GNE myopathy is an inherited muscle condition where GNE is an abbreviation for the mutated gene (UDP-N-acetylglucosamine 2-epimerase/N-acetylmannosamine kinase). Several other names have been used to describe the same condition: Hereditary inclusion body myopathy (HIBM) for the characteristic features of inclusion bodies, in microscopic examination of muscle biopsy; Distal myopathy with rimmed vacuoles (DMRV) as the condition usually starts with weakness of distal muscles in the legs and rimmed vacuoles are typically seen in muscle; Nonaka distal myopathy as Dr Nonaka was the first clinician in Japan to recognize and describe the condition; Quadriceps-sparing myopathy as the large muscles on the top of the thigh remains strong while other leg muscles get weak. GNE myopathy was originally describe in Israel and Japan, but is a world-wide disorder that exists in many countries and in different ethnic populations. GNE myopathy is a rare disease with approximately 1 patient in 1 million people world-wide.
GNE myopathy leads to weakness and wasting of muscles in legs and arms. First symptoms usually occur in young adults (usually in the third decade of life), but a later onset has also been observed in some patients. Initially, increased tripping and a steppage gait are often noted because of foot drop. The condition gets worse slowly, and also leads to weakness of proximal leg muscles with difficulties climbing stairs or getting up from sitting, and weakness of the hands and shoulder muscles. However, quadriceps muscles typically remain strong even in late stages. Severity and rate of progression are highly variable even within families, but GNE myopathy often leads to disability and loss of ambulation at later life. The heart, the respiratory muscles and the speech and swallowing are usually not affected by GNE myopathy.

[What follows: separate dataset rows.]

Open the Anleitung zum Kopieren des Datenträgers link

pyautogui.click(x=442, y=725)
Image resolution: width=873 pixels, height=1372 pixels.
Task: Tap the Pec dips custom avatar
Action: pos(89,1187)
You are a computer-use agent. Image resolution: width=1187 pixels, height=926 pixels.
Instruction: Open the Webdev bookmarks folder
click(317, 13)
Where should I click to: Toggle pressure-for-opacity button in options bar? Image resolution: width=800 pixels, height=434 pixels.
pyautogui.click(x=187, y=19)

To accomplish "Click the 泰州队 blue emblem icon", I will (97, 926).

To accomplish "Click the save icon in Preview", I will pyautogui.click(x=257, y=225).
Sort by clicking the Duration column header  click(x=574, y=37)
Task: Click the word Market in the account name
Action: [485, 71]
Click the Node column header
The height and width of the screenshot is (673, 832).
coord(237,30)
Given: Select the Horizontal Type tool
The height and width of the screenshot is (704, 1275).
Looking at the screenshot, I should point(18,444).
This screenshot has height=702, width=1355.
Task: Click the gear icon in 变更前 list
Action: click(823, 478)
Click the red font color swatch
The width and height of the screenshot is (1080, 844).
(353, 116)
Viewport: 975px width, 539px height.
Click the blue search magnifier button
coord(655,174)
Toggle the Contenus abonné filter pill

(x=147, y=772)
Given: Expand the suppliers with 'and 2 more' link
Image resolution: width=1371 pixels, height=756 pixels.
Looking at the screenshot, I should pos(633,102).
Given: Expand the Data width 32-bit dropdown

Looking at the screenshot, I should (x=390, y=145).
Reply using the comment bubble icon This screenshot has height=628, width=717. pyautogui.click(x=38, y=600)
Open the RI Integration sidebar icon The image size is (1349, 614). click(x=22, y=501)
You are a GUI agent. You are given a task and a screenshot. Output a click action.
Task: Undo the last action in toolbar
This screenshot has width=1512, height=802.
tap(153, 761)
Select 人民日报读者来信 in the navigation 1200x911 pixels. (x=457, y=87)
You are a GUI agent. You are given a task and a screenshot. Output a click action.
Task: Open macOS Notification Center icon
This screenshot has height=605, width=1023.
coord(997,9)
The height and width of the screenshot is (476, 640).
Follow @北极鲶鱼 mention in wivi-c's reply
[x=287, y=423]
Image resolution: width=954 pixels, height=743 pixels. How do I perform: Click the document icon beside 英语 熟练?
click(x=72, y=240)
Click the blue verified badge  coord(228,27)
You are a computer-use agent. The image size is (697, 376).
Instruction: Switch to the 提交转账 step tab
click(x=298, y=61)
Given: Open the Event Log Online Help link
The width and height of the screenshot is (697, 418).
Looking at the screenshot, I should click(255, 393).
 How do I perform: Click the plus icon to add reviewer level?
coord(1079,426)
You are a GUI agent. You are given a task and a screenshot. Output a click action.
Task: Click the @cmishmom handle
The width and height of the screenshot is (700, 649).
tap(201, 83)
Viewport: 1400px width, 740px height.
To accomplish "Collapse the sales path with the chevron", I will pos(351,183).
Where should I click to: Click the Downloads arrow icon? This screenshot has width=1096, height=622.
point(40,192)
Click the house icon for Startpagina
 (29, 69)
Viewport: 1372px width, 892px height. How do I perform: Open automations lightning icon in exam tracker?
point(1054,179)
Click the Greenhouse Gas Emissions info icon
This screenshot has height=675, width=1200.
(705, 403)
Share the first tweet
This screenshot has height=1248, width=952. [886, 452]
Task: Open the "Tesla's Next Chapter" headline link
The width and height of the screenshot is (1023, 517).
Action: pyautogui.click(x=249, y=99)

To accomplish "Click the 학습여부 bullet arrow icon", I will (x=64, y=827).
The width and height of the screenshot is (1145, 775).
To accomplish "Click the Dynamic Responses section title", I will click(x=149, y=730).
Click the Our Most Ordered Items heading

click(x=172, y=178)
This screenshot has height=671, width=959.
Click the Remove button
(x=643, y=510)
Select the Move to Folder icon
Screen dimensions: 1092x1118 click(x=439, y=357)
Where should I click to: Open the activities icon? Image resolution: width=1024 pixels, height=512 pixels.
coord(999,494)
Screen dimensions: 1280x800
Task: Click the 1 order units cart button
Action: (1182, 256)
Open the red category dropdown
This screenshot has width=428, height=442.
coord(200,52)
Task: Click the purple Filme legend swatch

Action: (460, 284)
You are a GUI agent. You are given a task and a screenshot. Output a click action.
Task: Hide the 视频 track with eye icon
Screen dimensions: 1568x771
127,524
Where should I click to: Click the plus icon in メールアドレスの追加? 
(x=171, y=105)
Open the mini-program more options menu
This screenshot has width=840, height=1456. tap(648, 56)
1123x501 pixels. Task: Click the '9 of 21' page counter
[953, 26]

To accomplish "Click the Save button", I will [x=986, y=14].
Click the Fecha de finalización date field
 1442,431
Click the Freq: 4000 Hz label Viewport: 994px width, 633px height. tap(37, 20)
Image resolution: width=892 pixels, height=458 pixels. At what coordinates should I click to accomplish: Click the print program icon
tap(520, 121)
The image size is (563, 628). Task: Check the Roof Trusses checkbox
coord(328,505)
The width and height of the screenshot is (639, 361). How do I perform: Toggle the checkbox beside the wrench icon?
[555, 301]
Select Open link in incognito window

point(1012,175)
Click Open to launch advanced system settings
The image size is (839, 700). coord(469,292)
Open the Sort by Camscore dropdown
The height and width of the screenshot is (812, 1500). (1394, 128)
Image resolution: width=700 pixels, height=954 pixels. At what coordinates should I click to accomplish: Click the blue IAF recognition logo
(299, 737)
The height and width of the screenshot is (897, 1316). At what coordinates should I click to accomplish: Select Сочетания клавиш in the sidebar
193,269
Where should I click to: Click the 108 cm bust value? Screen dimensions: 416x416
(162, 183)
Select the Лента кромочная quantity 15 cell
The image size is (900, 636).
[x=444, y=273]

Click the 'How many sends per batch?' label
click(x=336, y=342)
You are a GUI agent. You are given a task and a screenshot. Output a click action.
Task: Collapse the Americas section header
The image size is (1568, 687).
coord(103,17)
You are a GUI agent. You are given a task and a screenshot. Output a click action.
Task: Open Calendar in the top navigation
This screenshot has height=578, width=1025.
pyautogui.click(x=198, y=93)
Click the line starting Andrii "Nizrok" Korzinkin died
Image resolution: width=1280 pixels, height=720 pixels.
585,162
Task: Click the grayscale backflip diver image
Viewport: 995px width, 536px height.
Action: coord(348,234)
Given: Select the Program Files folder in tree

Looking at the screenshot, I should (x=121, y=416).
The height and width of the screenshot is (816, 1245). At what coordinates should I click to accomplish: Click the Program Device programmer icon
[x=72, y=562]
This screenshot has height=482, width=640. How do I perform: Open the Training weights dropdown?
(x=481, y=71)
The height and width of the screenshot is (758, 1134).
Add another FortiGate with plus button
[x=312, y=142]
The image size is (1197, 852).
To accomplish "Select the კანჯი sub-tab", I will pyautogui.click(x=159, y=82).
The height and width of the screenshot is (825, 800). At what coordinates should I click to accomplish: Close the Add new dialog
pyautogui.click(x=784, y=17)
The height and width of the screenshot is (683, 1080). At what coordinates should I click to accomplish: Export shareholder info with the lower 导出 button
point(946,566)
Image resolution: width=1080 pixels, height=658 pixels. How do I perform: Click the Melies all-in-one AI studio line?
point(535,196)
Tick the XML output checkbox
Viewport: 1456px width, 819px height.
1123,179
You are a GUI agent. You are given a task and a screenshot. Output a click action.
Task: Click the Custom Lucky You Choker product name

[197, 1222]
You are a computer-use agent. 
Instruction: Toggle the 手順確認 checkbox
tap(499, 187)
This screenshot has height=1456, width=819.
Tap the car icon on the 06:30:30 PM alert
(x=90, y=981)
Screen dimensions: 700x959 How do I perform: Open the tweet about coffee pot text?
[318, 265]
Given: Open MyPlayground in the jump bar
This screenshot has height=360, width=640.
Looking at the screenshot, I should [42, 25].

The inheritance of GNE myopathy is autosomal recessive. Both parents are usually unaffected (carriers), but can pass on a defect copy of the GNE gene (a mutation) to their affected child. Mutations are spread across the entire length of the gene, but some mutations are recurring in certain populations, so-called founder mutations. Therefore, the entire GNE gene should be analysed for mutations by sequencing if GNE myopathy is clinically suspected and the patient does not belong to known ethnic cluster.
GNE codes for an enzyme that is critically involved in the generation of sialic acid in the cell. Sialic acid is a modified sugar moiety that gets incorporated into a large variety of glycoproteins and glycolipids. Some scientists believe that insufficient levels of sialic acid get produced and less attached to muscle glycoproteins/glycolipids in GNE myopathy thereby leading to dysfunction and degeneration of muscle cells. Mouse models with genetic defects in the GNE gene were generated and will help to understand the link between defective gene and the muscle disease. A potential avenue to develop therapies for GNE myopathy is to replenish sialic acid or its precursors, thereby bypassing the defective enzyme. Trials of such approach are ongoing.